In 2014, TRANSPO began to replace their Gillig Low Floor buses with newer, cleaner, New Flyer Xcelsior buses, which use compressed natural gas technologies.

There are, as of 2021, 1,002 bus stops and 24 separate routes offered by TRANSPO. While TRANSPO's ridership and funding have been steadily dropping, many view the agency as a necessity, as it has helped connect and revitalize the west side of the city.

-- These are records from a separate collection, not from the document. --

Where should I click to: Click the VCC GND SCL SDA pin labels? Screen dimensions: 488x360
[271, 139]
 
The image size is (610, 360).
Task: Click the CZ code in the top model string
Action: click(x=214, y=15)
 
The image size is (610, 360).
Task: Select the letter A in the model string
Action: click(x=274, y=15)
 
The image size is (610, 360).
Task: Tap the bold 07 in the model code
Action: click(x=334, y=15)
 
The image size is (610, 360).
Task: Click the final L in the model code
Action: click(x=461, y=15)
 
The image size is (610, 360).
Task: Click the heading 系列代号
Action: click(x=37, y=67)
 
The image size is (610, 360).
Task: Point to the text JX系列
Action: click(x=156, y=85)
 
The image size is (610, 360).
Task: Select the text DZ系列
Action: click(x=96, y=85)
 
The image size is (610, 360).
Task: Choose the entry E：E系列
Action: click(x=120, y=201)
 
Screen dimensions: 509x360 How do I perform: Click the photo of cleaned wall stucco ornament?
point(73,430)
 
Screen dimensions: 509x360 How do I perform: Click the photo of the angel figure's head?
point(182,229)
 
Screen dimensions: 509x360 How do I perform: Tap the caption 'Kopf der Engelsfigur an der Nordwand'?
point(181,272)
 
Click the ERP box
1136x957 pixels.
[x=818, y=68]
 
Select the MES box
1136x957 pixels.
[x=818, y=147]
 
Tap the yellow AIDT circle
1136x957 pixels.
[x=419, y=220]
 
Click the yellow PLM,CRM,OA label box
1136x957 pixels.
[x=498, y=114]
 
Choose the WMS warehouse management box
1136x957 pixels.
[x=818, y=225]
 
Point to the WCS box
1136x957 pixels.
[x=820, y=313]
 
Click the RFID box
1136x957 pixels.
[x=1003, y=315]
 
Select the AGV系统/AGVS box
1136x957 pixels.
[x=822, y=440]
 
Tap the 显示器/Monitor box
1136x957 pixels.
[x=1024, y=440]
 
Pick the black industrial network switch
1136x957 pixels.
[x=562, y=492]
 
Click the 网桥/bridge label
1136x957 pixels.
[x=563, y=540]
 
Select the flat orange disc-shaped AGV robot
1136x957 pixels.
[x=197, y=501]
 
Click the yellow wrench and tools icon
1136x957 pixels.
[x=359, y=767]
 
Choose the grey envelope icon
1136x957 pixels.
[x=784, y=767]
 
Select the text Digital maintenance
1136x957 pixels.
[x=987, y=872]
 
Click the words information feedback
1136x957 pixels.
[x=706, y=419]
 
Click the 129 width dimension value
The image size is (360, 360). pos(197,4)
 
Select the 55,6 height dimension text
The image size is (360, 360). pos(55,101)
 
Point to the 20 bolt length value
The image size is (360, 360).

===Intercity Bus Service===

Greyhound busses operated out of the airport until 2019, when they relocated to a leased portion of the South Street Station.

==Aviation==

South Bend International Airport (SBN) is the city's main airfield. It has three operational runways, and served nearly 420,000 passengers and 23.4 million pounds of cargo in 2019. Most passengers use the airport as a shuttle service to larger airports such as Chicago O’Hare International Airport, which services more destinations. FedEx transports millions of pounds of cargo each year to their largest hub in the world, Memphis, Tennessee, as well as Indianapolis, Indiana and Fort Wayne, Indiana. From 2001 to 2014, it was known as "South Bend Regional Airport." It welcomed its first international commercial flight in 2019. On the Boeing 747 aircraft was the Liverpool Football Club, arriving for a match against the University of Notre Dame.

==Cycling==

Former Mayor of South Bend and the Secretary of Transportation under the Biden administration, Pete Buttigieg, implemented a plan to encourage commuting by bike. This included the implementation of many bike lanes in downtown South Bend. The city has been rated as one of the most bike friendliest places in the U.S Lime once had a large presence in South Bend, however, the company announced in 2019 that it would be departing from the city. This was a surprise to residents because many depend on the ride sharing system as their only formal mode of transport. In 2018, the company reported a total of 293,000 rides on its bicycles and electric scooters.